### Exercise brief
All of the entries need to be printed again exactly; pictures are the only thing to omit.

--- Given information ---

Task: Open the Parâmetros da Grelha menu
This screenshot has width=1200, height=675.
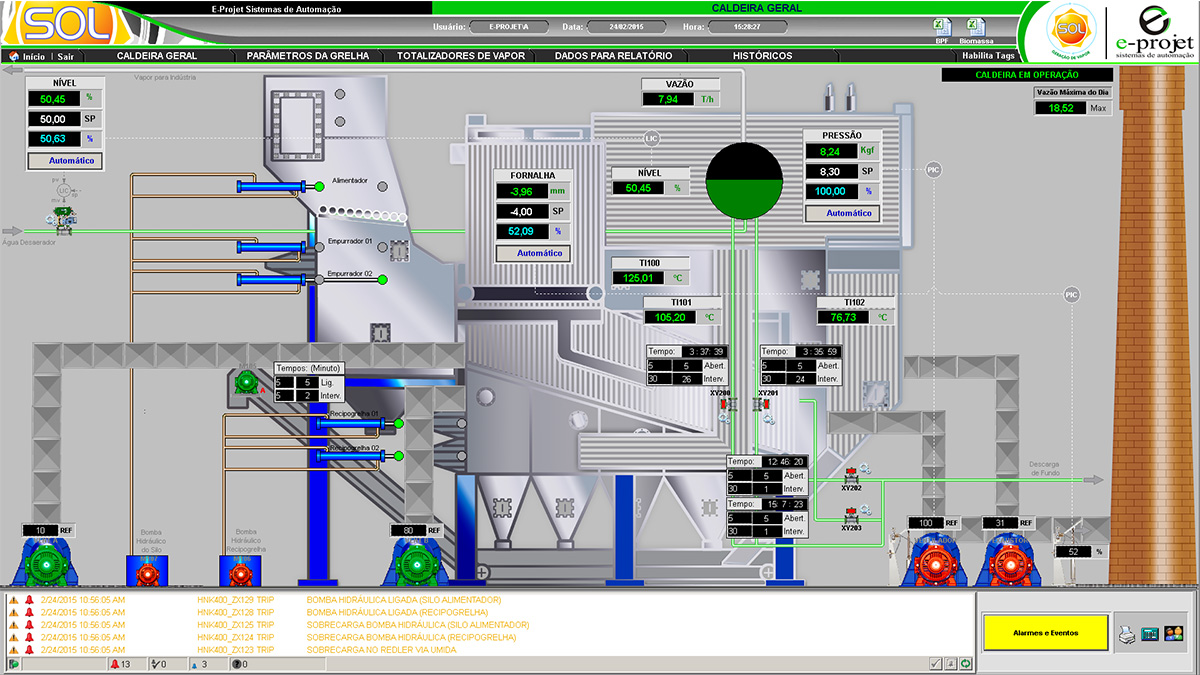Action: [x=307, y=56]
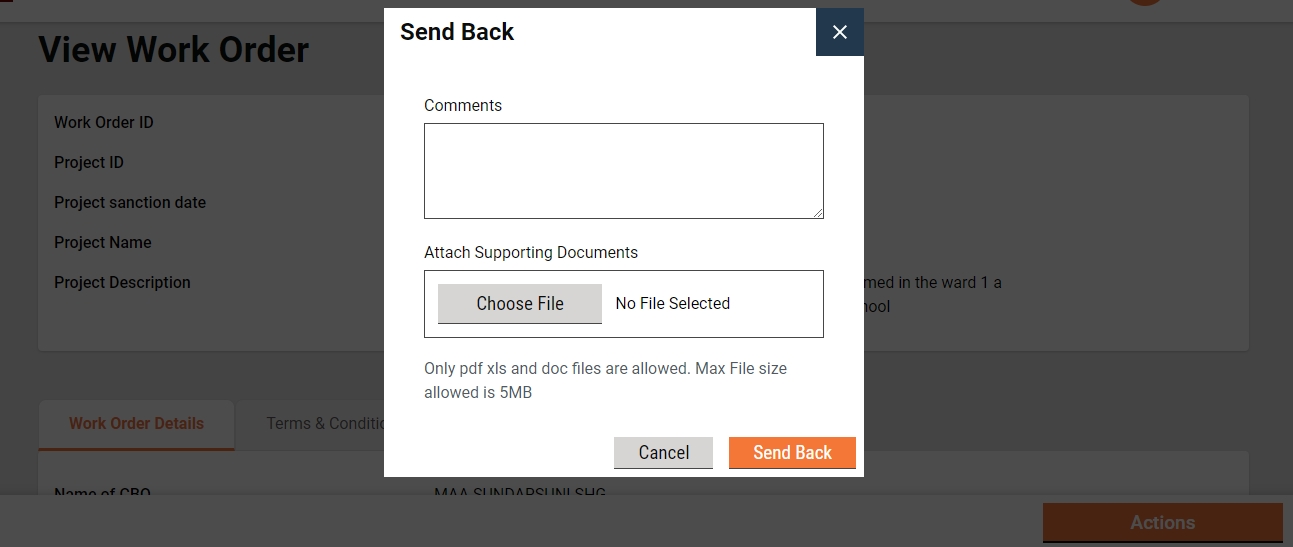
Task: Click the Project Description label
Action: (x=122, y=283)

---

### Exercise output
Task: Open the Parâmetros da Grelha menu
This screenshot has width=1200, height=675.
Action: [x=307, y=56]
Task: Click the Project Description label
Action: (x=122, y=283)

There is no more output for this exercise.